**Problem**
Turn the lines below into a Markdown table with two columns, "Row" for the row number and "Line" for the line, skipping blank lines. Leave the pictures out.

**Data for the task**
— Start —

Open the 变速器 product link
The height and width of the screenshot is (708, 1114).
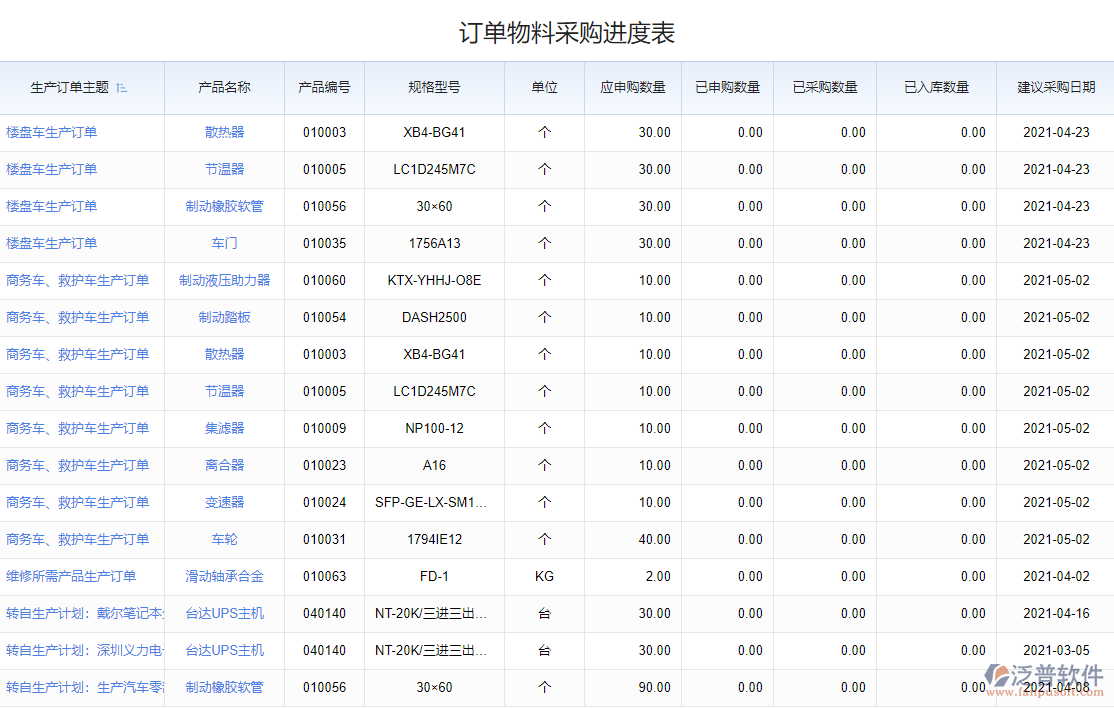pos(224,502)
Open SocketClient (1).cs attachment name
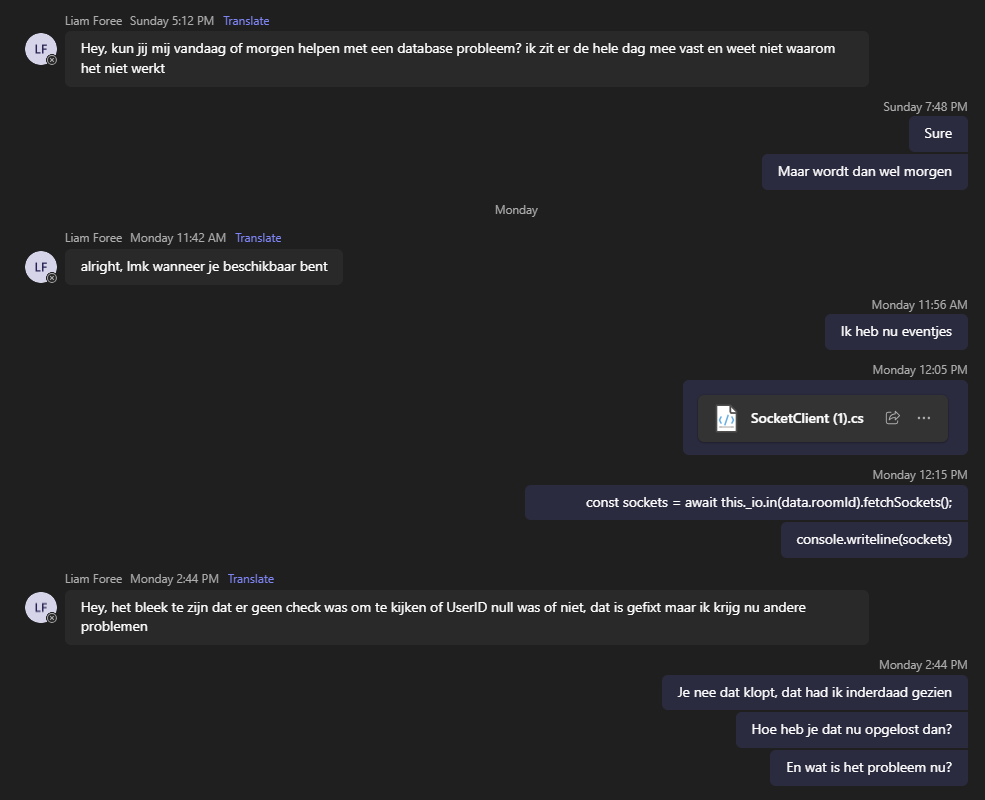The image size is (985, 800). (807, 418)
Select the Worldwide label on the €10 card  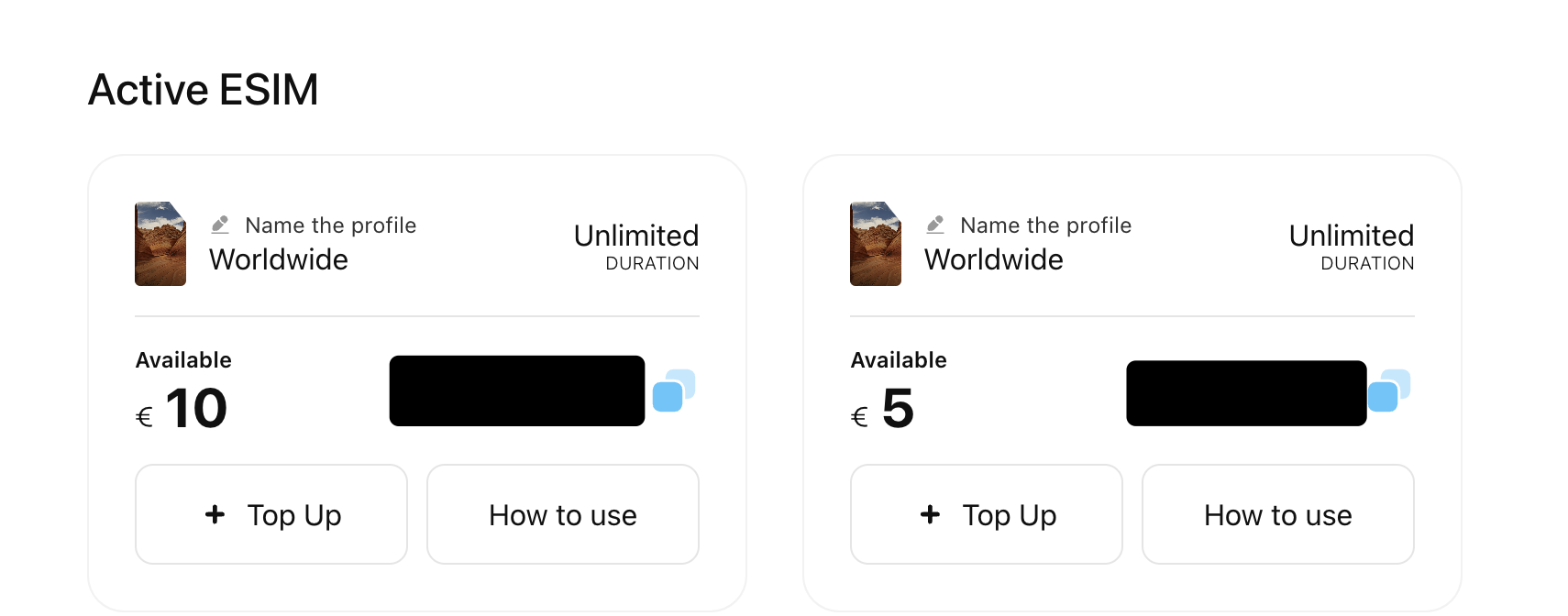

— End —

**Answer to the exercise**
| Row | Line |
|---|---|
| 1 | Open the 变速器 product link |
| 2 | The height and width of the screenshot is (708, 1114). |
| 3 | pos(224,502) |
| 4 | Open SocketClient (1).cs attachment name |
| 5 | The image size is (985, 800). (807, 418) |
| 6 | Select the Worldwide label on the €10 card   |